22 weeks and counting. Or at least, occasionally counting when I remember how pregnant I am. Or that I am pregnant at all. Cause yeah, I still forget that an awful lot.

We are two weeks to the V word. Somehow, that scares me more than the first trimester and the risk of miscarriage. God willing, the little one will deign to stay in for another four months or so. Or something like that. I can never remember how long with all the fuzzy math of pregnancy.

As of the latest scan, her ETA is August 26-29, with her Abba’s birthday being Aug. 28, her uncle’s birthday being Aug. 23 and her grandfather’s birthday being Aug. 31. She’s not even born and she’s already conspired against me to make that week more expensive from year to year.

Not much news to report. Had the “hey, let’s do another scan” scan* last week and all was well. If I get off my lazy duff (magic 8 ball says: forecast unlikely), I will post some of the 18 or so glamour shots of the baby.

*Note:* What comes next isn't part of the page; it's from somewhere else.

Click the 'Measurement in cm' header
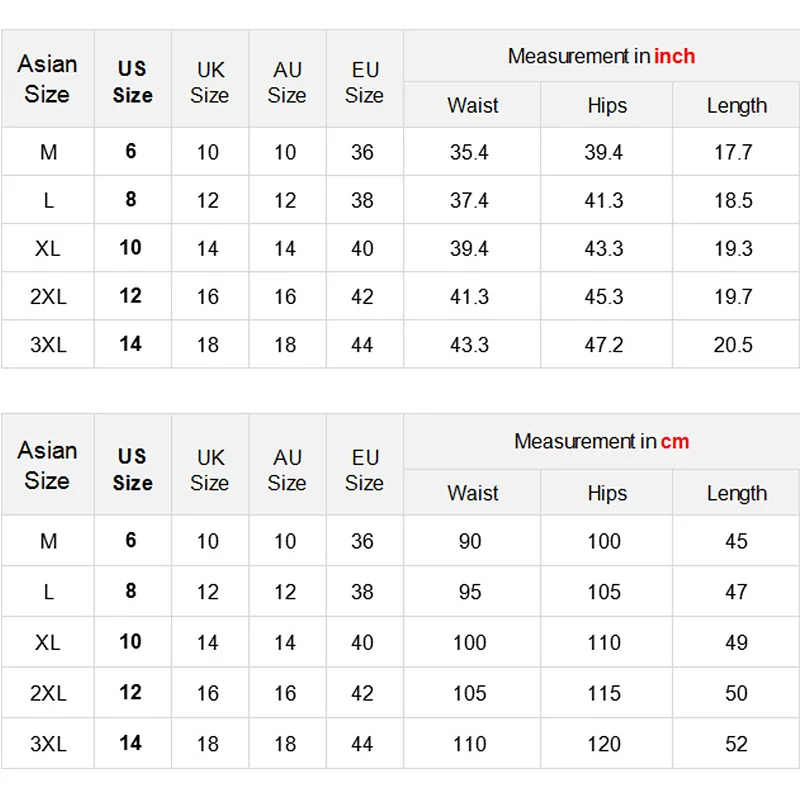The height and width of the screenshot is (800, 800). coord(601,442)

Speaking of which, I sat down with Sweet Pea** last week (albeit, it’s tough to sit down without her) and had a good, long talk about setting reasonable goals.

About how her mommy, who is afraid of flying and has vision so bad that she could barely hit the broadside of a barn with a baseball bat from three feet away, probably wasn’t cut out to be a pilot and may have been a bit misguided in applying to (and nearly attending) the US Air Force Academy.

About how her Tatty, lovely in many ways, may never be a member of the Knesset, despite his hopes, and is unlikely ever to reform the Israeli political system.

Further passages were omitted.